Tout cela se répétera cette année, dès mars. Avec un raccourcissement des délais qui accentue encore les problèmes… et le stress, pour les élèves comme pour leurs enseignants. « On voit la pression monter depuis la rentrée des vacances de Noël, explique Sophie Vénétitay, du Snes-FSU. C’est la course contre la montre pour tenter de finir les programmes. » Plutôt en pointe sur le sujet, l’Association des professeurs de sciences économiques et sociales (Apses) a procédé à une enquête auprès des enseignants de sa matière. À la date du 17 décembre, soit après treize semaines de cours et alors qu’il en restait neuf avant les épreuves, un tiers d’entre eux se disaient en retard, avec trois chapitres traités sur les sept au programme. « On est inquiets pour la préparation méthodologique de nos élèves, confie le président de l’Apses, Benoît Guyon. Jusqu’à présent, à cette période de l’année, on a tous déjà fait un devoir en quatre heures », soit le format de l’épreuve terminale. « Cette fois, plus de la moitié des collègues n’a pas trouvé le temps de le faire. »

Ce retard est dommageable tant pour la préparation des élèves à l’examen que pour la poursuite de leurs études. «Les élèves apprennent de leurs erreurs, reprend Benoît Guyon, mais nous n’avons plus le temps de les faire progresser, pratiquement plus la possibilité d’organiser des séances de remédiation en cas de difficulté… Les notes ne valident plus le travail de l’élève, une progression, elles entérinent un niveau socioculturel.
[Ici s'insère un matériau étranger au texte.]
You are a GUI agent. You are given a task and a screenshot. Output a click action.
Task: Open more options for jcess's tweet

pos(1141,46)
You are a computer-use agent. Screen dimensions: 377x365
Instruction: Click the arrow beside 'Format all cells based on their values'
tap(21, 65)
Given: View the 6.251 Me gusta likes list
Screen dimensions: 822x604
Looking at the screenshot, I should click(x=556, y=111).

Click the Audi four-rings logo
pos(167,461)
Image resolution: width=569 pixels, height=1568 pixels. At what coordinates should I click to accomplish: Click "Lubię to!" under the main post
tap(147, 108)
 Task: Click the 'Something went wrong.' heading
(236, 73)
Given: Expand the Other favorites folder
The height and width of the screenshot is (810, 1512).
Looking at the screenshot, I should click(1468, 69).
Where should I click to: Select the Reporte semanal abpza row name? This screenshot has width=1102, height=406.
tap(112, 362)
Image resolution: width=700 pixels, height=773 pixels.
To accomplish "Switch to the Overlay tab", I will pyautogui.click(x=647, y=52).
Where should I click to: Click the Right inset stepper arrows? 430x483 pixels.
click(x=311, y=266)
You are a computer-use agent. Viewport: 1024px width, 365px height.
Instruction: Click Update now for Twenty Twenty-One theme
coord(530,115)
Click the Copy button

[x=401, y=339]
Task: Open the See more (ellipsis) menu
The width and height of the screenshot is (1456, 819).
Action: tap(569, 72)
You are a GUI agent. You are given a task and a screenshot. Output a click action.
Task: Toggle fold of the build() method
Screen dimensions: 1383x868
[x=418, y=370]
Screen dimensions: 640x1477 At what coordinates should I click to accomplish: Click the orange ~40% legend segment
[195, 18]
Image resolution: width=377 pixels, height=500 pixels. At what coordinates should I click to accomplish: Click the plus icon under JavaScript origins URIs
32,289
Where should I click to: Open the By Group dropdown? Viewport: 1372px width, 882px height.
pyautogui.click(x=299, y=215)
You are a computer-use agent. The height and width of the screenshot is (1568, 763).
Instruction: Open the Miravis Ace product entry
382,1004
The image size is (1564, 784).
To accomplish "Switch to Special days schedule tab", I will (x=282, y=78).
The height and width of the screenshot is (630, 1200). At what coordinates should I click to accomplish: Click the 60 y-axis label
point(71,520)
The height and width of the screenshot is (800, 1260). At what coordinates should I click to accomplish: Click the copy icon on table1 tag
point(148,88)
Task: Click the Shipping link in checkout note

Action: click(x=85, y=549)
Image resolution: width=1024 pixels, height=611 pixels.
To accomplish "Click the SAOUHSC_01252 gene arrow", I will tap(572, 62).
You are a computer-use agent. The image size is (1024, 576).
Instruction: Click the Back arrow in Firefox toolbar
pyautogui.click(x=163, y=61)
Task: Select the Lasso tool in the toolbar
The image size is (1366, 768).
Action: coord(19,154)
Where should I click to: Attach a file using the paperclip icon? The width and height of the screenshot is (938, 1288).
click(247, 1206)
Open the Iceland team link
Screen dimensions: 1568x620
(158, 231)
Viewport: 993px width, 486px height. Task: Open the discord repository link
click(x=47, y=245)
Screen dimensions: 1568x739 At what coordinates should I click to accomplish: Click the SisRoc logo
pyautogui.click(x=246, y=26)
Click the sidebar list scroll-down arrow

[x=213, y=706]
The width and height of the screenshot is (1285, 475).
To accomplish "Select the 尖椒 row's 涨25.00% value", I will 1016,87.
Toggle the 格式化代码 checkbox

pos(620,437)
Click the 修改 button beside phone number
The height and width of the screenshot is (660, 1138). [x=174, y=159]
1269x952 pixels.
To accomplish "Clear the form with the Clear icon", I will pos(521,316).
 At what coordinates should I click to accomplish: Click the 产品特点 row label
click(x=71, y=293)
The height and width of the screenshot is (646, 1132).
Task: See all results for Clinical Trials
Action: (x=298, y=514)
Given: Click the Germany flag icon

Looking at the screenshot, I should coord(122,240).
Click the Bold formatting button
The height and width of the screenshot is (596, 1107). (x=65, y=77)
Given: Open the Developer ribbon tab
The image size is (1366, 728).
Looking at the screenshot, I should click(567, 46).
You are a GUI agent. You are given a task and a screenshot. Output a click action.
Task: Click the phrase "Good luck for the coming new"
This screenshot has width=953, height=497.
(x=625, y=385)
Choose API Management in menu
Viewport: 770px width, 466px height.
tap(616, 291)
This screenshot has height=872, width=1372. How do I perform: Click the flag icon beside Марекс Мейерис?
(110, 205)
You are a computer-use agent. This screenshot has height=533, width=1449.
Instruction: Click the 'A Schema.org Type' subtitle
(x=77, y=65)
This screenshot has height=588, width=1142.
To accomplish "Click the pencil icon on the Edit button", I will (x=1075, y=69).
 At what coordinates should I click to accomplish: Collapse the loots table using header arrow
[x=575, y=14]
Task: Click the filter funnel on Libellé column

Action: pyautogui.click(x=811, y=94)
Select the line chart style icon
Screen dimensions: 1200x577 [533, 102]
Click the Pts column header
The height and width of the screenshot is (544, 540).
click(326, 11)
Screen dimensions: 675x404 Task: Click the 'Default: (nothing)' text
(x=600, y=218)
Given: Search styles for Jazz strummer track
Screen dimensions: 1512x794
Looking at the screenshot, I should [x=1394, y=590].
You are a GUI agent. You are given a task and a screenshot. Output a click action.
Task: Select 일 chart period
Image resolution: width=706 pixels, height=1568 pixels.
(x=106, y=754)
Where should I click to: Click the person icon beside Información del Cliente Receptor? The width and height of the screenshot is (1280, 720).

Bien évidemment, ce sont les élèves les plus fragiles qui en font les frais. C’est « mars ou crève ». »

Si Pap Ndiaye avait semblé entrouvrir la porte à de possibles aménagements en septembre, celle-ci s’est totalement refermée depuis. « Parcoursup, outil central pour trier les élèves et gérer la pénurie de places dans le supérieur, dicte tout », observe Sophie Vénétitay. « Le lycée n’est plus que l’antichambre de Parcoursup, confirme Benoît Guyon. Nous ne sommes plus là pour enseigner, mais pour produire des notes – dont la pertinence est d’ailleurs remise en question par nos collègues du supérieur, qui commencent à se demander dans quelle mesure ces épreuves de mars reflètent le niveau réel des élèves. » Cet après-midi, on verra que ce qui fait courir les professeurs, c’est la réussite de leurs élèves, et l’exigence d’un changement du calendrier du bac qui rende au lycée sa place dans les apprentissages.